## Task item
Before you return the entries below, strip out the pictures and keep all else exact.

## Saved data entries

· · ·

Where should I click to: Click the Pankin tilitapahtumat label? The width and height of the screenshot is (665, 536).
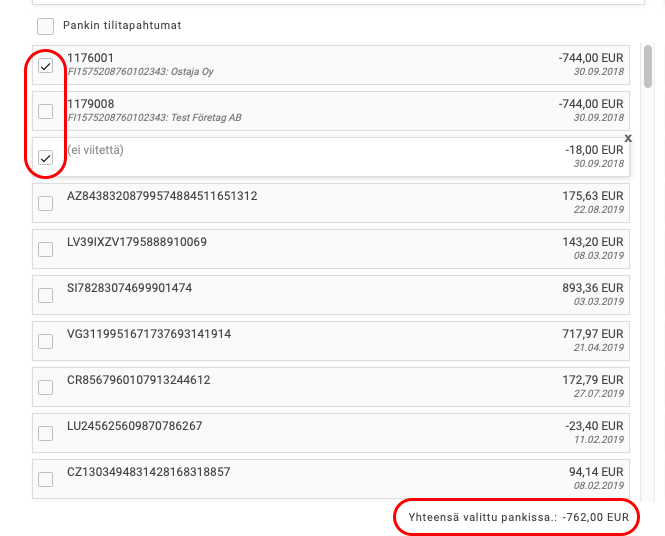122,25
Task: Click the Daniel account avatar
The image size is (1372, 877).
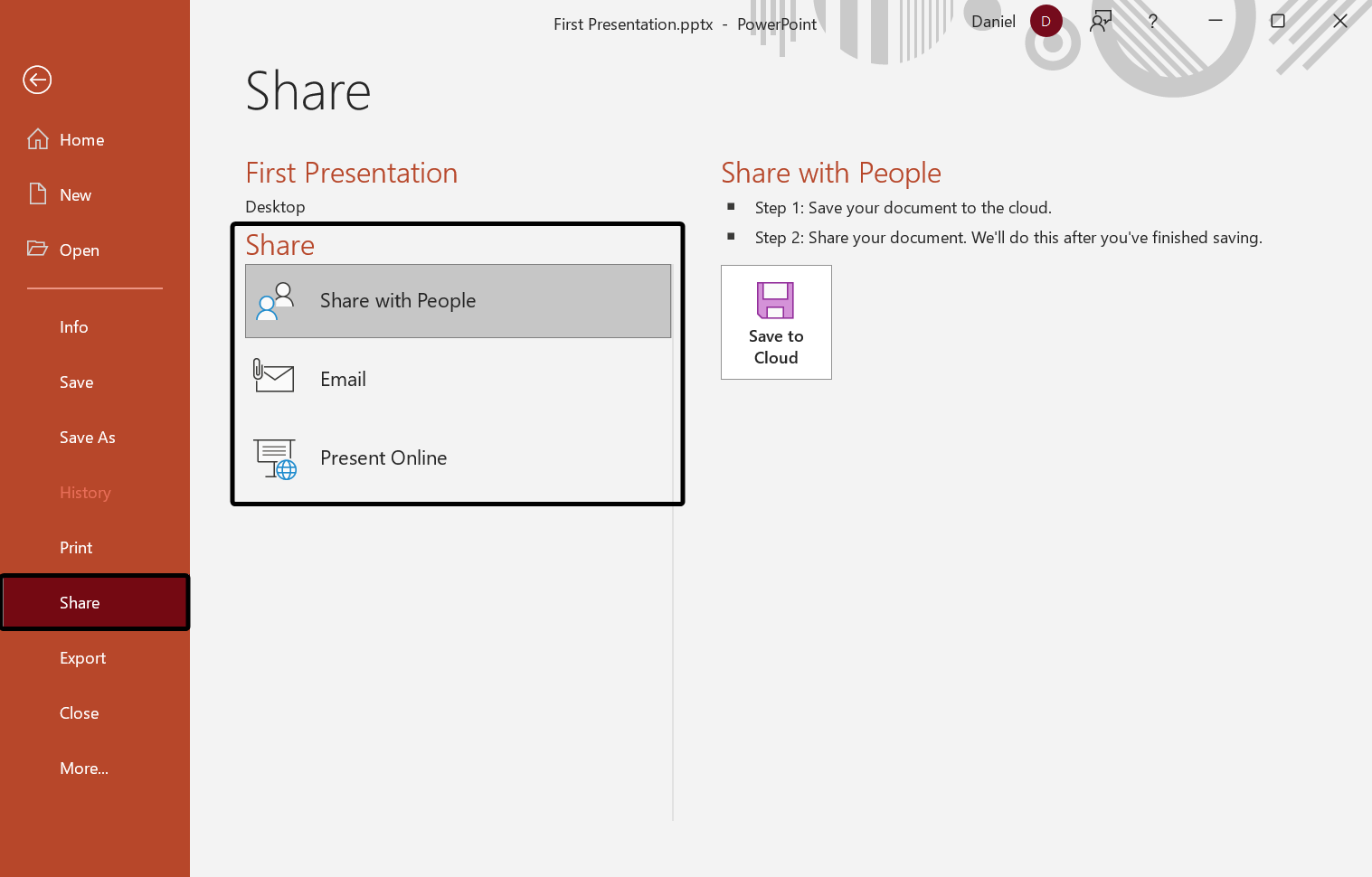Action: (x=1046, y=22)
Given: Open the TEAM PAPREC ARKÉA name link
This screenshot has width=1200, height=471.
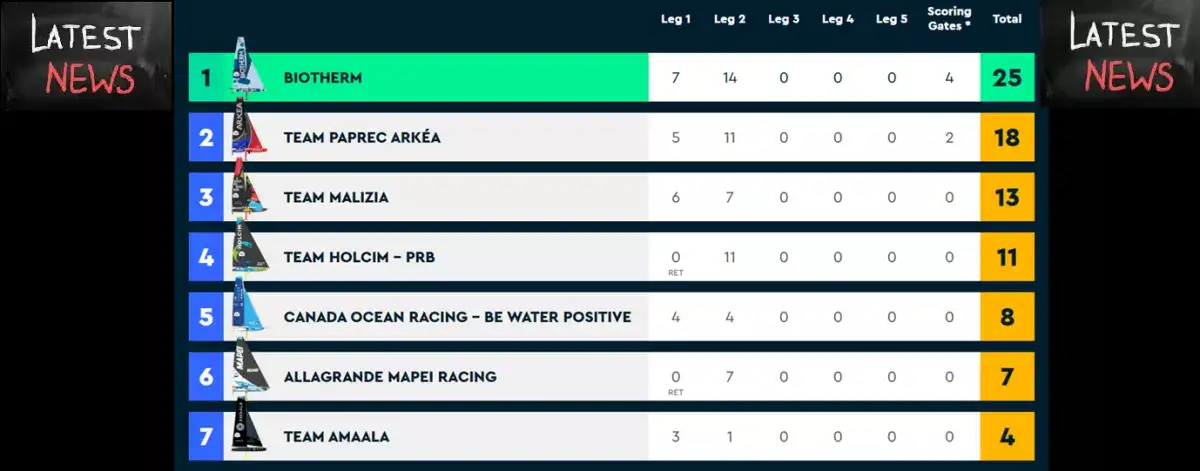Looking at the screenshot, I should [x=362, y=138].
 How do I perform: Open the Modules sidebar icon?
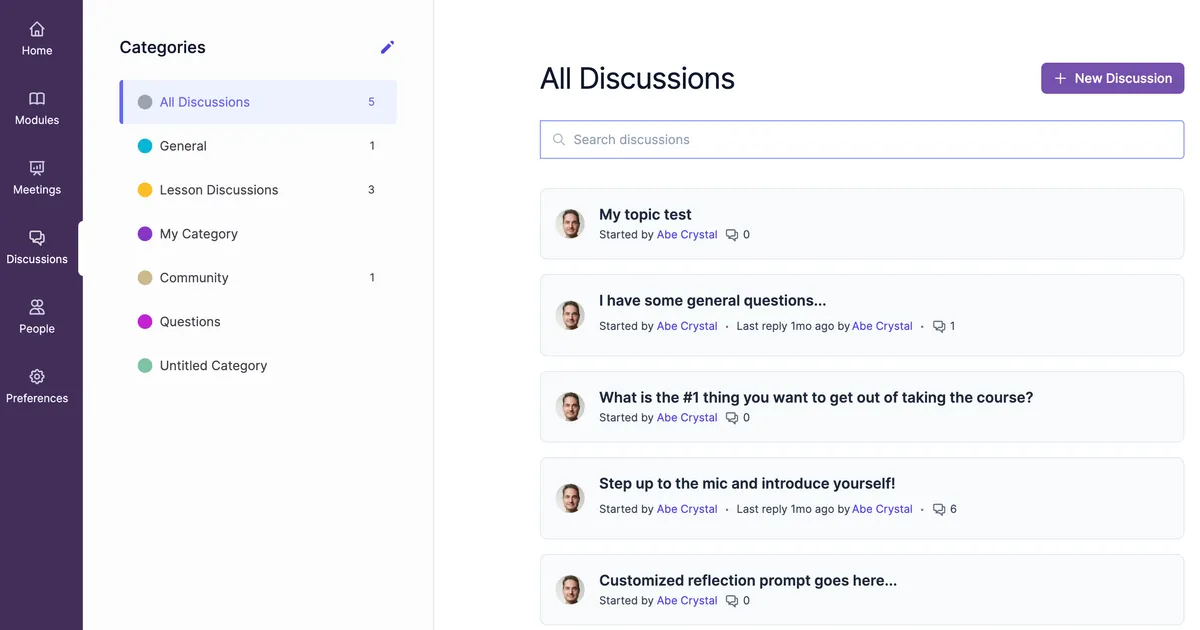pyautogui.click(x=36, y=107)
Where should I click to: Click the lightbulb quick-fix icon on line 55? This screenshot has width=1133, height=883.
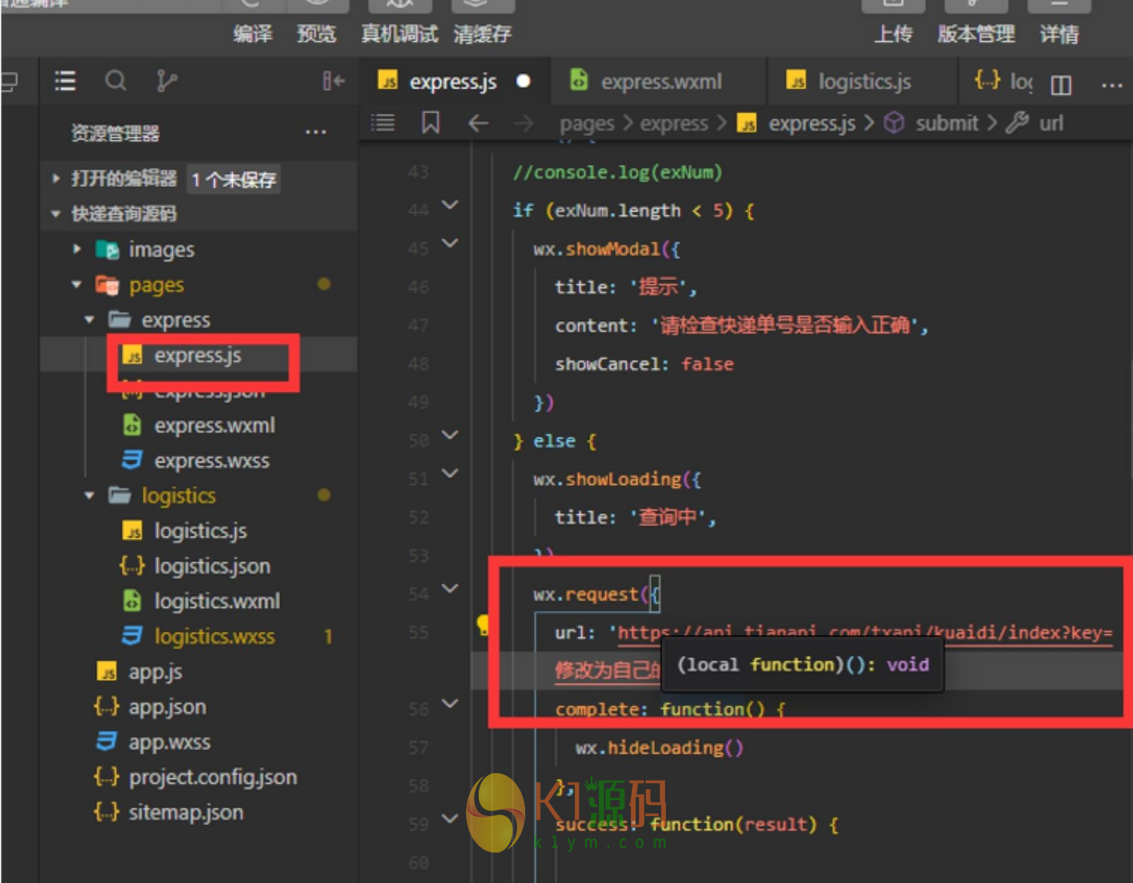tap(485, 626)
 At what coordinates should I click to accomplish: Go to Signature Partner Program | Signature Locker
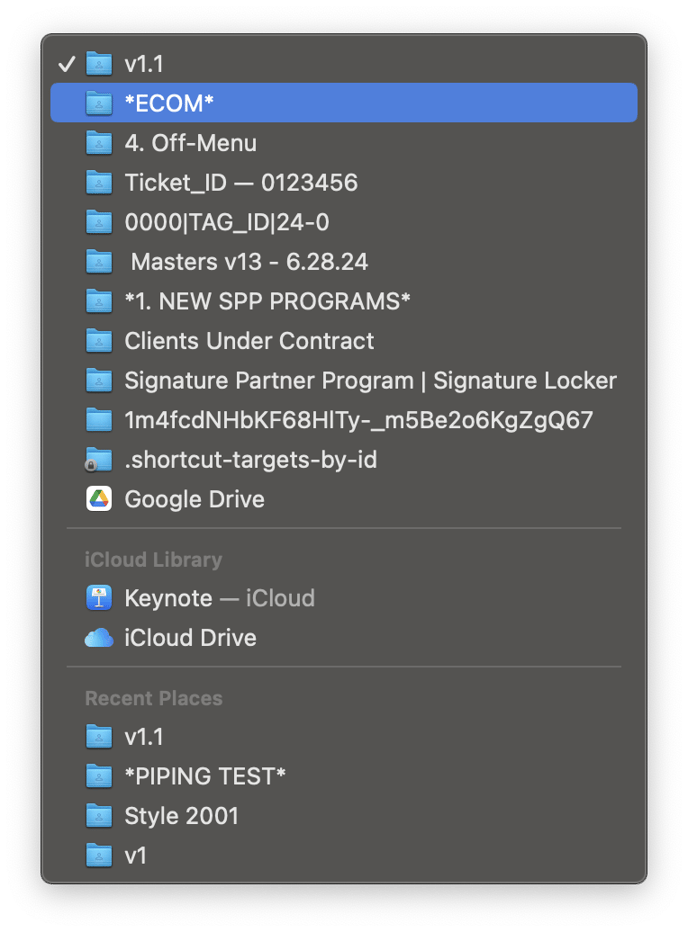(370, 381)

· · ·

## Task answer
Where should I click to: Click the Pankin tilitapahtumat label? The width and height of the screenshot is (665, 536).
122,25
Task: Click the Daniel account avatar
The image size is (1372, 877).
Action: (x=1046, y=22)
Given: Open the TEAM PAPREC ARKÉA name link
This screenshot has width=1200, height=471.
Looking at the screenshot, I should [x=362, y=138].
 How do I perform: Open the Modules sidebar icon?
pyautogui.click(x=36, y=107)
Where should I click to: Click the lightbulb quick-fix icon on line 55? This screenshot has width=1133, height=883.
tap(485, 626)
 At what coordinates should I click to accomplish: Go to Signature Partner Program | Signature Locker
(370, 381)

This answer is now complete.